3. The central membranous cata­ract associated with Y-suture cata­ract surmounted by a button-shaped opacity at the apices has not been described in literature. The mem­branous part was grey in colour and was a thickish membrane and not annular with central clear lens mat­ter as described in lamellar-cataracts. That it was a thick flat structure was trade out on the operation table in case 1, when it was pulled out with forceps. The fact that on examina­tion the Y-suture base was attached to the lamella made us infer that all these episodes occured during the 3rd month of intra uterine life. It will be interesting to find out why and how they formed, although one is aware that stationary cataracts are protean in manifestations and there is no particular reason why such re­gular opacities should not form.

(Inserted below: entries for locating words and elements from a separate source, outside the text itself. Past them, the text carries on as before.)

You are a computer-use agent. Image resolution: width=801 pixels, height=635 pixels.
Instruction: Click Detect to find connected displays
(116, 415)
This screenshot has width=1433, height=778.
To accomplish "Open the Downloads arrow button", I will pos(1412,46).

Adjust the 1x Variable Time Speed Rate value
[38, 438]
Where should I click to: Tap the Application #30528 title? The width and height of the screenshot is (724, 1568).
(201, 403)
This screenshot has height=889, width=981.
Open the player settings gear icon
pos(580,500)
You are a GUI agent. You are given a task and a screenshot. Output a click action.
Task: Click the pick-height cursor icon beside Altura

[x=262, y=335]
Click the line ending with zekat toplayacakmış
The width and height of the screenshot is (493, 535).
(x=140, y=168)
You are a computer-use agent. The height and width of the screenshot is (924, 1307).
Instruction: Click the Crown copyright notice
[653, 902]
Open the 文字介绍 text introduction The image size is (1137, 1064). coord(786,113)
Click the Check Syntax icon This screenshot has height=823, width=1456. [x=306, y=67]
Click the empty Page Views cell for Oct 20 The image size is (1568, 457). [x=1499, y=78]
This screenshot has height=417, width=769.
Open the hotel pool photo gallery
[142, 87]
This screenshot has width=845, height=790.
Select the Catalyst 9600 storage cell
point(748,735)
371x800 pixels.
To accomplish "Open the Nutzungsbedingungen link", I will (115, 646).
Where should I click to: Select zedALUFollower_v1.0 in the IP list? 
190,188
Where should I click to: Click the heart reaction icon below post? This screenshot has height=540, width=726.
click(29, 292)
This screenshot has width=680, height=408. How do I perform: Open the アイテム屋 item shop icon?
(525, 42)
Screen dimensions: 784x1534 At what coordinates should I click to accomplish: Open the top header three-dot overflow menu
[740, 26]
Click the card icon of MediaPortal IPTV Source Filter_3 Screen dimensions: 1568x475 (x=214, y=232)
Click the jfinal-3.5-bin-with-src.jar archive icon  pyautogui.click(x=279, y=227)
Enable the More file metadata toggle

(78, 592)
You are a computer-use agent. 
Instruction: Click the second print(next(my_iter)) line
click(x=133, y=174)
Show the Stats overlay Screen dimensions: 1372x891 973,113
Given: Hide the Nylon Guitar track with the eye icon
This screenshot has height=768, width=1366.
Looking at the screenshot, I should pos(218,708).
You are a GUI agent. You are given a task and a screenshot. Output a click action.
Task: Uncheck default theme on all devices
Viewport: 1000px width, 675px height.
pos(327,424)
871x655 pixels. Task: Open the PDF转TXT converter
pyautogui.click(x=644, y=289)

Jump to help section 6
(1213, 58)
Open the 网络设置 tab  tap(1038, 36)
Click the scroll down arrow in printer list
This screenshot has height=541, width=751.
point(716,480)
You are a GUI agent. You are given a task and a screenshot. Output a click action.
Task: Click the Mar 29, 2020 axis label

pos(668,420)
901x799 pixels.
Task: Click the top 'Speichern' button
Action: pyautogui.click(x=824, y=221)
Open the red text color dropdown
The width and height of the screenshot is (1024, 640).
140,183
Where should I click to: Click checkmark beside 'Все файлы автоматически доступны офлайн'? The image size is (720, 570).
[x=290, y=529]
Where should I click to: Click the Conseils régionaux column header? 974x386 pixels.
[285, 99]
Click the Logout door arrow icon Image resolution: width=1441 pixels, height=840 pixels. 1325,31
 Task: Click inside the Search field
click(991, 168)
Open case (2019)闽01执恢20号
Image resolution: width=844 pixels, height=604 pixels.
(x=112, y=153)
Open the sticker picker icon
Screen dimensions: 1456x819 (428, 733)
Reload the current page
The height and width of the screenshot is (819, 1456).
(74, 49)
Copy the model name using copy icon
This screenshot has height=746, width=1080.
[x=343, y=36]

4. In all the three the anterior-Y was affected exclusively which is a common enough condition in such cataracts.

5. In suture cataracts, if simple, the vision is not affected to any con­siderable extent as the sutural opa­cities do not obstruct rays of light. But in our series, the presence of the central semi-opaque membrane caus­ed considerable visual incapacity. The operator elsewhere had taken deci­sion and operated on the left eyes of all the three, which one can concede was justifiable. But the trouble arose as there was no proper follow up. As described already the girls had to have needling of an after cata­ract and later had more or less com­fortable vision of 6/36 with suitable glasses. Next time they come, the cases will be reassessed and if found necessary the cataracts in right eyes will be operated and glasses given.


  Summary Top


Three cases of congenital familial hereditary central cum suture cata­racts are described, all the three are of the third generation, the persons of the prior two generations may have had similar cataracts.

The cataract consisted of a central compact membranous mass and an opacity in anterior Y-suture, the ends of which were mounted with button­-like opacities.

Only partial though satisfactory improvement could be obtained by linear extraction.